Racial profiling is nothing new. Thousands of Japanese-Americans were hauled off (from Sacramento and elsewhere) to internment camps during World War II because their presence in ordinary West Coast communities was felt to be a risk. Two Middle Eastern men are dealing with charges in Lodi right now, in a case critics say reeks of racial profiling.
We currently live in a climate of suspicion and underlying fear. (After all, those airplanes crashing into New York skyscrapers and those bombs on London subways were real and were the work of young men of Middle Eastern backgrounds.) That fear, tangled up in uncertainty and ambiguity, is the main issue explored in Clouds Hill.
It happens in the context of an academic setting, that semi-detached realm where people routinely talk about “big ideas” over coffee—and live with department politics and other power games. This provides the play with some deliciously dark comedy, especially for someone affiliated with UC Davis or California State University, Sacramento.
Ahmad (played with an appealing weighty gaze by Christopher Yoosefi) mixes after hours with his chemistry professor, Michael (steely Sean Morneau), and political-science professor, Jane (Mary Beth Barber, who handles the character with a mix of girlish sex appeal and grown-up single smarts).
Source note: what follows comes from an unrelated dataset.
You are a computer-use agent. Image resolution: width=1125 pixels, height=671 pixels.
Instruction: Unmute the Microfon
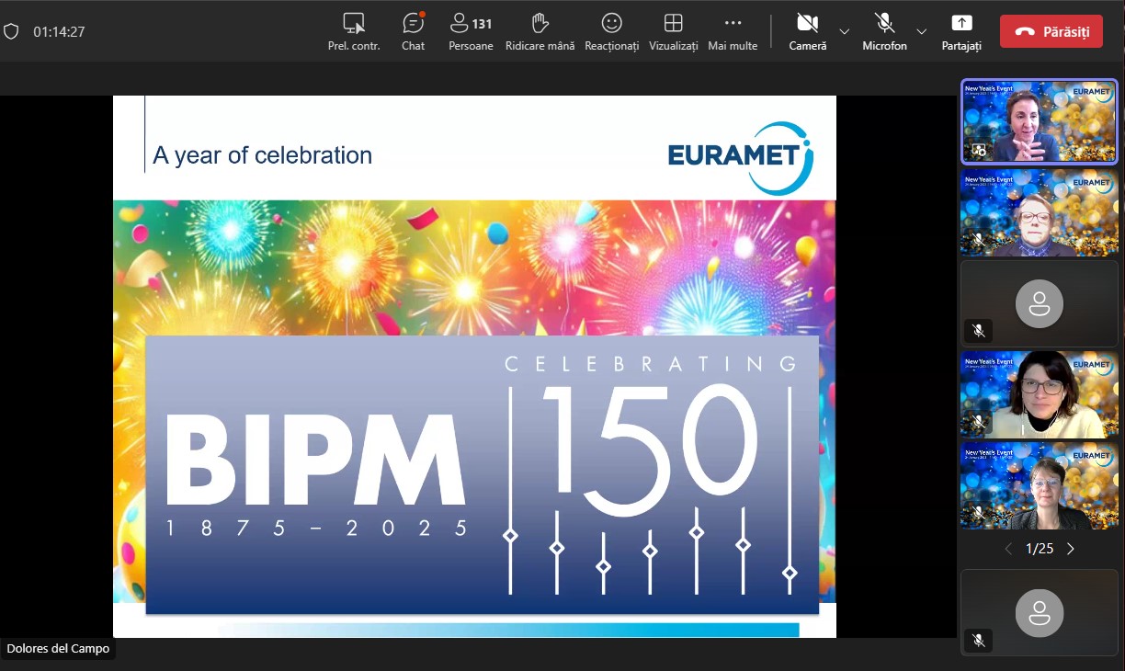pos(884,30)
Michael and Jane are polar opposites who are almost attracted to each other, a conscious move by the playwright. He’s a neocon and a tad macho. She’s more of a liberal feminist and runs around in shorts with a soccer ball.
It’s a topical, talky play, posing questions intended to make you squirm a bit: “Are American men getting soft?” “Do American college women behave like whores?” “Do Muslims get a ‘pass’ from liberals, compared with other groups?” Director Penny Meagher sustains a useful element of doubt about what’s going on at the bottom line. There are several deceptions, and sexual propositions, involved. Nobody comes out unscathed.
Lastly, it’s great to see Barber on the boards. She was in the first River Stage production a decade ago and then went to New York, and now she works in Sacramento in an off-stage capacity. Let’s hope she enjoys her return to acting and takes other roles in the future.